## GIVEN PASSAGE
=== Begin Enclosure ===

3. Risk Factors for Vitamin D Deficiency in HIV-Infected Subjects

In the setting of HIV infection, 25(OH)D deficiency may be affected by both HIV-related and -independent risk factors; however, it is often challenging to differentiate the direct impact of HIV infection from the effect of traditional risk factors which may be normal or overexpressed in HIV-positive cohorts.

3.1. HIV-Related Risk Factor

The relationship between 25(OH)D levels, viral load, and CD4+ T-cell count is not clear cut. Some studies described a positive correlation [15, 16], some others failed to demonstrate a significant association [17, 18], and, finally, others did not find that vitamin D (in any possible formula) supplementation can increase CD4+ count [19, 20]. Different mechanisms have been hypothesized to explain the association between 25(OH)D deficiency and higher severity of HIV disease. First, 25(OH)D deficiency may be a contributory causal agent of the HIV infection itself. Second, chronic inflammation due to HIV infection and subsequent TNF-α overproduction may be responsible for renal 1α-hydroxylase impairment, reducing the PTH (parathyroid hormone) stimulatory effect on the production of the hormonally active 1,25(OH)2D (1,25-dihydroxyvitamin D). Third, infectious complications as a result of poor immunity require hospital care, which significantly reduces the duration of sun exposure for patients. Lastly, both infectious complications and hospitalization may lead to malnutrition and reduced oral intake of the few foods that contain vitamin D [21, 22].

=== End Enclosure ===

## GIVEN ENTRIES
=== Begin Enclosure ===

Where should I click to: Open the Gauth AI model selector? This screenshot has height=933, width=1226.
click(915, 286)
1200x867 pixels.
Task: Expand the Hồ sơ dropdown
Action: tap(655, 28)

=== End Enclosure ===

## TASKS
A – Reproduce a span of the vitamin D passage word for word, beginning at the words "3. Risk Factors" and stopping after "in HIV-positive cohorts.".
B – Carry the vitamin D passage further from the point where it stops.
The listing is not needed here.

## OUTPUTS IN ORDER
A –
3. Risk Factors for Vitamin D Deficiency in HIV-Infected Subjects

In the setting of HIV infection, 25(OH)D deficiency may be affected by both HIV-related and -independent risk factors; however, it is often challenging to differentiate the direct impact of HIV infection from the effect of traditional risk factors which may be normal or overexpressed in HIV-positive cohorts.

B –
3.2. HIV-Independent Risk Factors

Several traditional hypovitaminosis D risk factors, such as female sex, increasing age, reduced exposure to sunlight, winter season, dark skin pigmentation, non-Caucasian race (i.e., African American ethnicity), greater body mass index (BMI), low vitamin D dietary intake, gastrointestinal absorption disorders, liver and renal diseases, multiple cardiovascular disease risk factors, including diabetes mellitus, and current alcohol consumption, are similar in both HIV-positive and HIV-negative cohorts [23, 24]. An exception is represented by intravenous drug use, which has not been extensively studied in the general population [25]. Injection drug users (IDUs) often have poor nutritional status and limited/delayed access to healthcare. In addition, intravenous drug use increases the risk for a host of acute and chronic infectious and cardiopulmonary conditions. As a result, this patient population suffers a disproportionate burden of 25(OH)D deficiency, compared to other urban dwelling adults [26, 27]. In 2014, Lambert et al. evaluated the relationship between intravenous drug use, 25(OH)D deficiency, and HIV infection, analysing 950 individuals (29% of them were HIV-infected). The study found that 74% of subjects were 25(OH)D deficient (68% in HIV-infected versus 76% in HIV-uninfected, ); significantly, higher odds of 25(OH)D deficiency were observed in black race, late winter/early spring season, lack of multivitamin use, and hypoalbuminemia (the latter as an expression of poor nutritional state). Notably, HIV- and HCV-infected IDUs were less likely to be 25(OH)D deficient, evoking questions regarding the role of free vitamin D measurement (not influenced by albuminemia) in these unique populations [25].

4. Vitamin D Status and HAART

Recently several in vitro and in vivo studies focused on the impact of antiretroviral drugs on vitamin D metabolism. Both protease inhibitors (PIs) and nonnucleoside reverse transcriptase inhibitors (NNRTIs) have been associated with the impairment of vitamin D metabolic pathways [2830].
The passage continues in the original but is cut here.